* **PROBLEM TO SOLVE**:
Where a line in the listing below contains the word "with", copy that line.
-------- PROVIDED RECORDS --------
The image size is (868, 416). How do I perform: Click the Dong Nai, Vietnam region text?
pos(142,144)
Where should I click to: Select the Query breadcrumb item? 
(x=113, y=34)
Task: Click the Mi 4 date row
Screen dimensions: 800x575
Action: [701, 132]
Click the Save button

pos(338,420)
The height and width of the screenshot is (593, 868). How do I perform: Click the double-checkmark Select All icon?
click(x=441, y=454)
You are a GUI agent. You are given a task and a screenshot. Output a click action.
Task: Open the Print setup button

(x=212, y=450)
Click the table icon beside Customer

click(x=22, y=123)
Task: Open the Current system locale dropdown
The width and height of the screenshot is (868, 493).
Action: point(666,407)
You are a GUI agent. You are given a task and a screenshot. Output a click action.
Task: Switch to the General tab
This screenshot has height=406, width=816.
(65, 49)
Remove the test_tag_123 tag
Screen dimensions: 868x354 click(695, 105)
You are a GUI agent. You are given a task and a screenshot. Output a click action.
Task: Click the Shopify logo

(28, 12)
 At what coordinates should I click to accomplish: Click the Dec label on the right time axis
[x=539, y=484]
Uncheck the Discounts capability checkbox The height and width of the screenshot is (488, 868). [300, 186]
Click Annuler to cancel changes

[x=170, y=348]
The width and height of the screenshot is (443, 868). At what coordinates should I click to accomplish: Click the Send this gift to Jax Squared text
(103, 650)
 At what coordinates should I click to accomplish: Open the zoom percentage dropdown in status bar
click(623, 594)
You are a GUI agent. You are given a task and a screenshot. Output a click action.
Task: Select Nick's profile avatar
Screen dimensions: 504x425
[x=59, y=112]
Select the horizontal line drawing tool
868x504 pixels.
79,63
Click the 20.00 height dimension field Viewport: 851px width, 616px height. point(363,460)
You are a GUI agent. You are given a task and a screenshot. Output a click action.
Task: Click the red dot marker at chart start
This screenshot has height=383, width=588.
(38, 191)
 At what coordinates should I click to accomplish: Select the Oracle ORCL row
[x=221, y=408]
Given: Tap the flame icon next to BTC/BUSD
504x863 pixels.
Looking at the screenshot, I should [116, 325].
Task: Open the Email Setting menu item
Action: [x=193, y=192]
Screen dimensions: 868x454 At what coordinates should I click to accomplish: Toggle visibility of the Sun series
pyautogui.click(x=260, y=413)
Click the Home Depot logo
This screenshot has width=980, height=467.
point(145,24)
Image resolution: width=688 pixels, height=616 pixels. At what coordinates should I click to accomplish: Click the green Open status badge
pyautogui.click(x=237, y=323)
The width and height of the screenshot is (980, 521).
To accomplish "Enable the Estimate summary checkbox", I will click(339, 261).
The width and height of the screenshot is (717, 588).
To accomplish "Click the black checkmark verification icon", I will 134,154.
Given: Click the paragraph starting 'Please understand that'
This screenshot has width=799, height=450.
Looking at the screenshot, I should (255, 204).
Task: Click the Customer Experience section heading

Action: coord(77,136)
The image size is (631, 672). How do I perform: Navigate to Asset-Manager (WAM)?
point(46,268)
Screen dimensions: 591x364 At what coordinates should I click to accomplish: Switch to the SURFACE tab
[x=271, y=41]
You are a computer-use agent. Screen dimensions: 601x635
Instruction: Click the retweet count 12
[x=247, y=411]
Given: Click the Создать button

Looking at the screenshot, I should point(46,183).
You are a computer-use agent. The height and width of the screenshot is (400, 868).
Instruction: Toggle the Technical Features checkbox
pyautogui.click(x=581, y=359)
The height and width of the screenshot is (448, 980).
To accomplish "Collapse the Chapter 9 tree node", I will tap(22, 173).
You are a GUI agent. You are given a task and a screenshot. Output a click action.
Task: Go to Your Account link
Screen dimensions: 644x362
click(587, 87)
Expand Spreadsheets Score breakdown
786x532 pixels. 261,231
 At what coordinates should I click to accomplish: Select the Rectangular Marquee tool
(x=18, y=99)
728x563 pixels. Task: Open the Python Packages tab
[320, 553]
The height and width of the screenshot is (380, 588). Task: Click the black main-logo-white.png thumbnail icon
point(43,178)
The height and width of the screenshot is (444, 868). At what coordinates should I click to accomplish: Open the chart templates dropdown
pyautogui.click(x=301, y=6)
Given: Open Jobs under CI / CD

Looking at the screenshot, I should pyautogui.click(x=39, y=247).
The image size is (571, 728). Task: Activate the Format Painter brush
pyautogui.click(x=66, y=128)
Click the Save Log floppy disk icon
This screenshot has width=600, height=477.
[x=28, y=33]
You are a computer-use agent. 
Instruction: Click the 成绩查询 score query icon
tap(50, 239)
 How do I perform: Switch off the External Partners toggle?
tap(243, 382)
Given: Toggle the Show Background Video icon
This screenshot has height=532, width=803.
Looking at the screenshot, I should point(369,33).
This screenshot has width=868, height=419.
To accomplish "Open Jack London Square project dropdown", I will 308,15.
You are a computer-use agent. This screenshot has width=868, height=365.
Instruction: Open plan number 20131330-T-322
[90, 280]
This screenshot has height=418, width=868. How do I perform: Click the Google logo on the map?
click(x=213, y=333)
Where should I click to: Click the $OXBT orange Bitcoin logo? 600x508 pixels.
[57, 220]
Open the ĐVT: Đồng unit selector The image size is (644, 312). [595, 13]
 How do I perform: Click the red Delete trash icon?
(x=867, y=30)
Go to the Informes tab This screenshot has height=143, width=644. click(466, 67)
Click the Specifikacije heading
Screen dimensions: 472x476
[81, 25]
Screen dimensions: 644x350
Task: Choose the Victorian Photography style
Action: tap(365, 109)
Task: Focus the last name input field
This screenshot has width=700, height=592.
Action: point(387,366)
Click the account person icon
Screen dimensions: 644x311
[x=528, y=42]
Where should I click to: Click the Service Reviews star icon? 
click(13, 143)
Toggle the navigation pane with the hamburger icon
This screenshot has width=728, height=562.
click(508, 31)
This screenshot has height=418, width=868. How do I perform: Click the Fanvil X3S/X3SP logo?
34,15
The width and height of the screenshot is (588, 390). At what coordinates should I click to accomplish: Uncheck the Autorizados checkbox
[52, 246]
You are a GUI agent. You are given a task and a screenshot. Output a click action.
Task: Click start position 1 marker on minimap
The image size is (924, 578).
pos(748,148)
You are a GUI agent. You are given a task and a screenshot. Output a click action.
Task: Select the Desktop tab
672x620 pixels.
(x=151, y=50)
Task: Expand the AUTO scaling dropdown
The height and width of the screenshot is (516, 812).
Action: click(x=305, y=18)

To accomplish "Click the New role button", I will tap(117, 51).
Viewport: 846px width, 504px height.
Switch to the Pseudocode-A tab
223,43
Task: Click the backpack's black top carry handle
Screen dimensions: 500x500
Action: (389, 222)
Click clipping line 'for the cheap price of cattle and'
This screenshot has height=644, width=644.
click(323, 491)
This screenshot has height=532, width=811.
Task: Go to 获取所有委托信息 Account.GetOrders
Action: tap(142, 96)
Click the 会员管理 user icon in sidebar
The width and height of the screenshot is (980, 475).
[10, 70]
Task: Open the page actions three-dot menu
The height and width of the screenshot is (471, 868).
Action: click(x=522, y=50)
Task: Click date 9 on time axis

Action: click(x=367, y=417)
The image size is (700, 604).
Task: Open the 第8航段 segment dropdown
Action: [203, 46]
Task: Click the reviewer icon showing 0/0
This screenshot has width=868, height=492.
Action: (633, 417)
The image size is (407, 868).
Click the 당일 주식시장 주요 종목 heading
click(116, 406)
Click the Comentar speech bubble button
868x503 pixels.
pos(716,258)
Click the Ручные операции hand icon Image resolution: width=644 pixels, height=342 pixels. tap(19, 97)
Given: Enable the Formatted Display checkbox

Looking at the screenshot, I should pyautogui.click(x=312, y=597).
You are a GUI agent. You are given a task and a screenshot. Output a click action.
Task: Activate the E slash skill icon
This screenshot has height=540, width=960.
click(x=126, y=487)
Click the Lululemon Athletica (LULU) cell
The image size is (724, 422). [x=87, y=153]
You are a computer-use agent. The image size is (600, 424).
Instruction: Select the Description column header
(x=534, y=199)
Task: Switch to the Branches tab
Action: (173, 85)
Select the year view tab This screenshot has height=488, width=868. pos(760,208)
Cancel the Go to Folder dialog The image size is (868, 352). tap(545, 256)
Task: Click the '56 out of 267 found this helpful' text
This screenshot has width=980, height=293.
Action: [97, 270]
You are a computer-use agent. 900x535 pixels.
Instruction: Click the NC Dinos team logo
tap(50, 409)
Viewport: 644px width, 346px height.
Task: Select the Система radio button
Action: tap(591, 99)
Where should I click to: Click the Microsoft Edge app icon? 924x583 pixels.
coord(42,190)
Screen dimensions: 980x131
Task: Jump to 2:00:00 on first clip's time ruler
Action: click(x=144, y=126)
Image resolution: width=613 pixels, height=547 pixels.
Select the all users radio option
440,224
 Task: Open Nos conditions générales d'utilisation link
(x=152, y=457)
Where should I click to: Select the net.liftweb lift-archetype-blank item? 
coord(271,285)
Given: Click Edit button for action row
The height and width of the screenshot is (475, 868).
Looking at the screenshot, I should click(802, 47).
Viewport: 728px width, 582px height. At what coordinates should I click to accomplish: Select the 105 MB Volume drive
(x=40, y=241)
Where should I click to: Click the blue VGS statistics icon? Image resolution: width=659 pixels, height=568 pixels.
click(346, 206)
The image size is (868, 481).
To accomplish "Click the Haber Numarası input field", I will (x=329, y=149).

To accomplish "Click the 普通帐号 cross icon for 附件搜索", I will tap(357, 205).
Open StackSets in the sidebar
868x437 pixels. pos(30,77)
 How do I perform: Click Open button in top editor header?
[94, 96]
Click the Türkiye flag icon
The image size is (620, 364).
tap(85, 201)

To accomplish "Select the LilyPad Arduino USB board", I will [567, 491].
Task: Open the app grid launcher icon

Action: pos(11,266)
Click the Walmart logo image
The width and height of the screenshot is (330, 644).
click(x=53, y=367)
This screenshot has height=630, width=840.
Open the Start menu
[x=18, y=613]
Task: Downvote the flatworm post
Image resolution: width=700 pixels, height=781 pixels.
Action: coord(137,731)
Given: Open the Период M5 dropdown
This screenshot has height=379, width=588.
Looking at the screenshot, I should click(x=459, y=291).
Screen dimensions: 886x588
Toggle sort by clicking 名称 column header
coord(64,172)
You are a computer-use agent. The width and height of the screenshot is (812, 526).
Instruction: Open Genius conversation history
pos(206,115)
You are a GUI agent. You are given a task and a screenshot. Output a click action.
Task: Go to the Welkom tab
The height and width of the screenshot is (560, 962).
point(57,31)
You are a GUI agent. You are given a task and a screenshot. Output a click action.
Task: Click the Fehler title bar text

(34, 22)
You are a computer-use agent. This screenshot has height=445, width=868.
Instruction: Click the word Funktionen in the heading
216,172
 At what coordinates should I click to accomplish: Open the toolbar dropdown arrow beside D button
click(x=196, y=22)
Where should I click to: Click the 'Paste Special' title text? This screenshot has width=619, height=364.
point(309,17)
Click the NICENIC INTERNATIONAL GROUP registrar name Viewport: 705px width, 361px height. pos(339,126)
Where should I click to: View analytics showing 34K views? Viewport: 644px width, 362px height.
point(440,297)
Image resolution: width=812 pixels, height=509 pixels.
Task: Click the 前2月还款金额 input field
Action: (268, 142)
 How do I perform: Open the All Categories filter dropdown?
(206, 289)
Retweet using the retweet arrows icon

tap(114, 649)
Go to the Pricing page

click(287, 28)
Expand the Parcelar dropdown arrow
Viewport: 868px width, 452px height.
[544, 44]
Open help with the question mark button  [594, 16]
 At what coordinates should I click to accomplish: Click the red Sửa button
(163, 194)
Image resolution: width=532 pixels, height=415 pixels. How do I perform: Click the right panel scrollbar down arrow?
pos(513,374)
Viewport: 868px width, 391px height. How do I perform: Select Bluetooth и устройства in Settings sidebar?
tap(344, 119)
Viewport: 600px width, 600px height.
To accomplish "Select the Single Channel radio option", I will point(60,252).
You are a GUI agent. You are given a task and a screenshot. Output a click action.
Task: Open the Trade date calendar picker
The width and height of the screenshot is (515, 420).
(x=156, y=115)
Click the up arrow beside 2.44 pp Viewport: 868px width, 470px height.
--------
* **EXPECTED OUTPUT**:
Toggle the navigation pane with the hamburger icon
Open help with the question mark button  [594, 16]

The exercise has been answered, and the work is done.